Now, I do not want to defend smoking or tobacco companies. Nor do I wish to enter into the niceties of the law of the First Amendment. But it strikes me that there is something very wrongheaded about the government’s thinking here, and that of the Times. There are important values at stake here.

 I did a double take when I read the Times‘ editorial. The current warnings are “virtually invisible”? Hogwash! The current warnings on cigarette packages are perfectly visible. They are legible, clear and informative. Why would you say they are invisible when this is not true? Why would you falsely claim that there is evidence that they are invisible, when there is surely no evidence for such a preposterous claim?

What’s really doing the work here is the idea that the warnings are ineffective. And now we get to the point. The warning labels are certainly effective conveyers of truth and information. But they are not an effective means of influencing or controlling behavior. In a word, the warning labels, as they now stand, are not effective propaganda. Propaganda, by definition, is communication that aims to promote or further a cause. In this case, the “cause” is public health.

Should the government be in the propaganda business?

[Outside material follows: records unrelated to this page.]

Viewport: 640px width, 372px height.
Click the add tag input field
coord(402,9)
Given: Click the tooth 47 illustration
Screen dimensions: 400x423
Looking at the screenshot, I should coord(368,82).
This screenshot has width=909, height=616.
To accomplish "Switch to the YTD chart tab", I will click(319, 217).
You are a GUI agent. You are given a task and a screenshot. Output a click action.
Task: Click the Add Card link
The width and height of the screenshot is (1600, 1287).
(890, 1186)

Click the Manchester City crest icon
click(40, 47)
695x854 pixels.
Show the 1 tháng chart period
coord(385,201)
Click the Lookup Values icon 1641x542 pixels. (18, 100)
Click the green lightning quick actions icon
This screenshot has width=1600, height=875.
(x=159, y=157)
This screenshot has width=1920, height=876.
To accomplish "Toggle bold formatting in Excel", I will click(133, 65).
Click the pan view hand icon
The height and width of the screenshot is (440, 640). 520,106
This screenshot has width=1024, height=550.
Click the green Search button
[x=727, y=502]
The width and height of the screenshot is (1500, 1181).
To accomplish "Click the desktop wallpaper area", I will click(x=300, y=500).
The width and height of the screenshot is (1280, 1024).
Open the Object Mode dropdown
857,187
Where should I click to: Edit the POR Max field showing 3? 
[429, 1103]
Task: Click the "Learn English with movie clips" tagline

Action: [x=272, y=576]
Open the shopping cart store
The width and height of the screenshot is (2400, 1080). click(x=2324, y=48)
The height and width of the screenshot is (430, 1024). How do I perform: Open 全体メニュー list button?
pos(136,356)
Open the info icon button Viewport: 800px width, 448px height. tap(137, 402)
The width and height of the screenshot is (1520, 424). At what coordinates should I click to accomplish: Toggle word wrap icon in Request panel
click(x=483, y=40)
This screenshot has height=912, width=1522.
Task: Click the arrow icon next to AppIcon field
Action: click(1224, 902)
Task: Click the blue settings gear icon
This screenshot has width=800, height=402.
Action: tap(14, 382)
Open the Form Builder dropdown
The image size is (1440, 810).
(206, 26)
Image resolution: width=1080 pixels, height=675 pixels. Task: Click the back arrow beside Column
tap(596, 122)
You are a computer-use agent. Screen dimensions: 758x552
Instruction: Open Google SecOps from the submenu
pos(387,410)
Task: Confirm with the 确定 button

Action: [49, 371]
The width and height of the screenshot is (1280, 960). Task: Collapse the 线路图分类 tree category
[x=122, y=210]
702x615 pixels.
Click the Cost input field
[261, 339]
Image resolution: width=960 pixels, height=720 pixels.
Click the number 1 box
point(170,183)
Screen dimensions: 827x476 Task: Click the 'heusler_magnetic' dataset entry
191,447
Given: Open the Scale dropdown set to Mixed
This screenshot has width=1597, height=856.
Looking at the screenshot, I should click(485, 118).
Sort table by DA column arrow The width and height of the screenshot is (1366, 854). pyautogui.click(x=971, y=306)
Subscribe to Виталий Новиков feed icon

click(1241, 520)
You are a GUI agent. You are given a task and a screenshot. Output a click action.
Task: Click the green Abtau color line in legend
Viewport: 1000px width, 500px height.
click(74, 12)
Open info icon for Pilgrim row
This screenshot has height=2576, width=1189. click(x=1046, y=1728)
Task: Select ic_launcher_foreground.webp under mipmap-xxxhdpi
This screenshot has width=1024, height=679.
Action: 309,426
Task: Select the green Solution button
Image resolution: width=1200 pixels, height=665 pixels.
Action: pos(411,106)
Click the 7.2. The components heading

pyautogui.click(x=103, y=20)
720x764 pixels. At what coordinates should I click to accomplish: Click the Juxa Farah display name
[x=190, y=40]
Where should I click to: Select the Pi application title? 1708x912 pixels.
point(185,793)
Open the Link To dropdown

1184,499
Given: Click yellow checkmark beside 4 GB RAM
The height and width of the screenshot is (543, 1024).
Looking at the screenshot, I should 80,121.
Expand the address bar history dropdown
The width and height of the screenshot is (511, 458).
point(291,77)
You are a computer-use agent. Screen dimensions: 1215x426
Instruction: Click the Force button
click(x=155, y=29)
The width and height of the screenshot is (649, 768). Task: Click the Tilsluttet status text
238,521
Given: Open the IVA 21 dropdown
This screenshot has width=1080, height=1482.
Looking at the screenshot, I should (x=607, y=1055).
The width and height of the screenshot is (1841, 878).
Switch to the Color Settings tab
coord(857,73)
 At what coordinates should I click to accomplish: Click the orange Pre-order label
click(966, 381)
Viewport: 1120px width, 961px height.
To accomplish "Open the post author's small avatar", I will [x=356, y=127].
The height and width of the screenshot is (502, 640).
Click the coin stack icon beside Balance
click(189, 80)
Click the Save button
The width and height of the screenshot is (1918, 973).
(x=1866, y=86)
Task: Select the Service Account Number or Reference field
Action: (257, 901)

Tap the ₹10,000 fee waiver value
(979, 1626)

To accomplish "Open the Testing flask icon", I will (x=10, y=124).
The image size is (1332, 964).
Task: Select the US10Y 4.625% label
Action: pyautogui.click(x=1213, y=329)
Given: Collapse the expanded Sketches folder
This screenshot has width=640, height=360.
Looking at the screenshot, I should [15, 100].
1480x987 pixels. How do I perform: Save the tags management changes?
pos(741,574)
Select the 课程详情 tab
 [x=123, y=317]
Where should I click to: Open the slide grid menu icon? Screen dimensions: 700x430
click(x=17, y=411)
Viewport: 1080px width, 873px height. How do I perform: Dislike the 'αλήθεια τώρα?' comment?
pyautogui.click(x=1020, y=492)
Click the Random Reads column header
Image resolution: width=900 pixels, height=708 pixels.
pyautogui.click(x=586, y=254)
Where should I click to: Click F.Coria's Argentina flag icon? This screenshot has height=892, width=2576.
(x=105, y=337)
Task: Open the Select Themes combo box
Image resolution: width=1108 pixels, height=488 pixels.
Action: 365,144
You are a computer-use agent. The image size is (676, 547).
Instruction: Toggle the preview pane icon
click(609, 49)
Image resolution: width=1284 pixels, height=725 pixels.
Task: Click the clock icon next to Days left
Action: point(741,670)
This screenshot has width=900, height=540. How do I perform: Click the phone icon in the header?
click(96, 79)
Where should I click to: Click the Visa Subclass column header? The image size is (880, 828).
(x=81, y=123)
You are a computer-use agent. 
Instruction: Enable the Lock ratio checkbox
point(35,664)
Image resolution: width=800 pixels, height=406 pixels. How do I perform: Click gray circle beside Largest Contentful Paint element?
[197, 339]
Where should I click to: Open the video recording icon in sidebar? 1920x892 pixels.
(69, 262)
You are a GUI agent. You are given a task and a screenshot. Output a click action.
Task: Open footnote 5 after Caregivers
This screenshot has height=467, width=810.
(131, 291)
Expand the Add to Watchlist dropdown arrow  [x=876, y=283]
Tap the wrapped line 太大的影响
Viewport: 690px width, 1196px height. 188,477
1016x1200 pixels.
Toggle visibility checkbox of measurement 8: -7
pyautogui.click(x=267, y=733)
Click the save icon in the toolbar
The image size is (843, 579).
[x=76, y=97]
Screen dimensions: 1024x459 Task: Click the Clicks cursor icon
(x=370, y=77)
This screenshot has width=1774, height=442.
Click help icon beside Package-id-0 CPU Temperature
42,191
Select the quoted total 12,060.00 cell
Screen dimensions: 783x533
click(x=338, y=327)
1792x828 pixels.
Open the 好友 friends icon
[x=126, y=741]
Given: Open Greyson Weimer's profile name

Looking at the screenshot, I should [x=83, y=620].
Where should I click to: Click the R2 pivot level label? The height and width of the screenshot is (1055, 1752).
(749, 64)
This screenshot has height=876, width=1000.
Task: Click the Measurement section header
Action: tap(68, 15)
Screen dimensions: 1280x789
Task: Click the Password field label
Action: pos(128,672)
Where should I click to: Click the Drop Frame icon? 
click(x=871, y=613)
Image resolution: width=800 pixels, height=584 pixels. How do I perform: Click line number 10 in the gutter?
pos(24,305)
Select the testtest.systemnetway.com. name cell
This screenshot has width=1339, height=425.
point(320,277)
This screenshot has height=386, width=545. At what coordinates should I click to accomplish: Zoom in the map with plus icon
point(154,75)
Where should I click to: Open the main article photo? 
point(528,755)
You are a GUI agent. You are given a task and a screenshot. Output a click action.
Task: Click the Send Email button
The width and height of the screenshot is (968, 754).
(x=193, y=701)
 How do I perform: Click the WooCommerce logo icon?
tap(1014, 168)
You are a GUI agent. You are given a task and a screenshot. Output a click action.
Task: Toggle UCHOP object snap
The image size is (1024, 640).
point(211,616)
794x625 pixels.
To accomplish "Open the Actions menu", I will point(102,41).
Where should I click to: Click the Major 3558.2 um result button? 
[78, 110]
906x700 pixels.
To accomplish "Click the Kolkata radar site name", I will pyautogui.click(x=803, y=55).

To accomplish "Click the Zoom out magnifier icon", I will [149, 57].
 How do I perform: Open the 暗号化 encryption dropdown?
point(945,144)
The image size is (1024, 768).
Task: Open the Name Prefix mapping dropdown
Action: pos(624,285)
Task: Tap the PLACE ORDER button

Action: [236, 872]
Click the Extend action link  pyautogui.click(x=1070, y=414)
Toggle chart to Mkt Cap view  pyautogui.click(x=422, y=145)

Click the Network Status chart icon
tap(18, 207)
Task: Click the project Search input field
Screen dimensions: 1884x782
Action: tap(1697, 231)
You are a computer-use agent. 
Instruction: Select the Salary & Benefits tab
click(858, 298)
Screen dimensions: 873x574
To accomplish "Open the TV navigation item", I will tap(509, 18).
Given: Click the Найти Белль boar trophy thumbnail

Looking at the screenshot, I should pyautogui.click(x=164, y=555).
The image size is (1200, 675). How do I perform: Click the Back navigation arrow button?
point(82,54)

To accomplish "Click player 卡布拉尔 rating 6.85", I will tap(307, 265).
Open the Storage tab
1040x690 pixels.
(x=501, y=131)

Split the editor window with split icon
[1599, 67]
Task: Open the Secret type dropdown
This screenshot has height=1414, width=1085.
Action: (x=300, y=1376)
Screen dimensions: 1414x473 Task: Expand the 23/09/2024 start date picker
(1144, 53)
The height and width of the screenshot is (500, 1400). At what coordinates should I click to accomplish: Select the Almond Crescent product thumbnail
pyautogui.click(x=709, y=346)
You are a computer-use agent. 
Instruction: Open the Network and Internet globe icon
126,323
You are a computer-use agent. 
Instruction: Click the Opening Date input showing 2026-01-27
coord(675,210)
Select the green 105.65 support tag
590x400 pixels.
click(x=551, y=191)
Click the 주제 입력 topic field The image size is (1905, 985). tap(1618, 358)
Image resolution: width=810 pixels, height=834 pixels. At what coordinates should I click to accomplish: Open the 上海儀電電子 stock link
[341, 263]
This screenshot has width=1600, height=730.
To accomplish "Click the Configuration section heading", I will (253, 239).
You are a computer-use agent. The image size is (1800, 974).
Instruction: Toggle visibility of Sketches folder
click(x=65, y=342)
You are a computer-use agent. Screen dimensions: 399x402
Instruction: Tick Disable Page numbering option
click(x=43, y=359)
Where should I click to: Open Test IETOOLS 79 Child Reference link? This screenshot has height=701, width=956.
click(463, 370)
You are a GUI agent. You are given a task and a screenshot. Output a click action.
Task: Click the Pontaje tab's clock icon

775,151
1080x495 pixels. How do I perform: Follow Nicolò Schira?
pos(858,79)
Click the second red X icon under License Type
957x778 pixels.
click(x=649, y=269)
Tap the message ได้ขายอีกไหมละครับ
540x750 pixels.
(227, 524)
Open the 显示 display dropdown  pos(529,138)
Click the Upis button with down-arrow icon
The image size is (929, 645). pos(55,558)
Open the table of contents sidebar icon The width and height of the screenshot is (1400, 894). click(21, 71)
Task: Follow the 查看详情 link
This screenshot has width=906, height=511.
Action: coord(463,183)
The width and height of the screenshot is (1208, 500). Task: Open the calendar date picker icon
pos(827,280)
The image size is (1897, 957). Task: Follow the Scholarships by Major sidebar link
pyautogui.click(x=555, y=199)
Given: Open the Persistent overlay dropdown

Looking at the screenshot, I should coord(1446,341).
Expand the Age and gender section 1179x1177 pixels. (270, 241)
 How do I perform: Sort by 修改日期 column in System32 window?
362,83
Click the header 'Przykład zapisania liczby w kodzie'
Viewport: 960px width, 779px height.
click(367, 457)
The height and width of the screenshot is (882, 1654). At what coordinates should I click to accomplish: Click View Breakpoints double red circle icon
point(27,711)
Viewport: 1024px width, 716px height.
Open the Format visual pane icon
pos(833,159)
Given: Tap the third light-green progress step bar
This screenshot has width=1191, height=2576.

Should we, as a people, seek to use fear and sensational images to dictate behavior? How about only when it’s for a good cause and backed by sound science? Maybe.

Does the government have the right to compel companies to carry out propaganda campaigns for the government? Maybe.

Reasonable people will differ on how to answer these questions. And constitutional law scholars will have something to say.

But what concerns me is the general tendency — nicely on display in The New York Times editorial — to obscure the difference between propaganda — speech that aims to further an end — and other forms of informed and informative speech.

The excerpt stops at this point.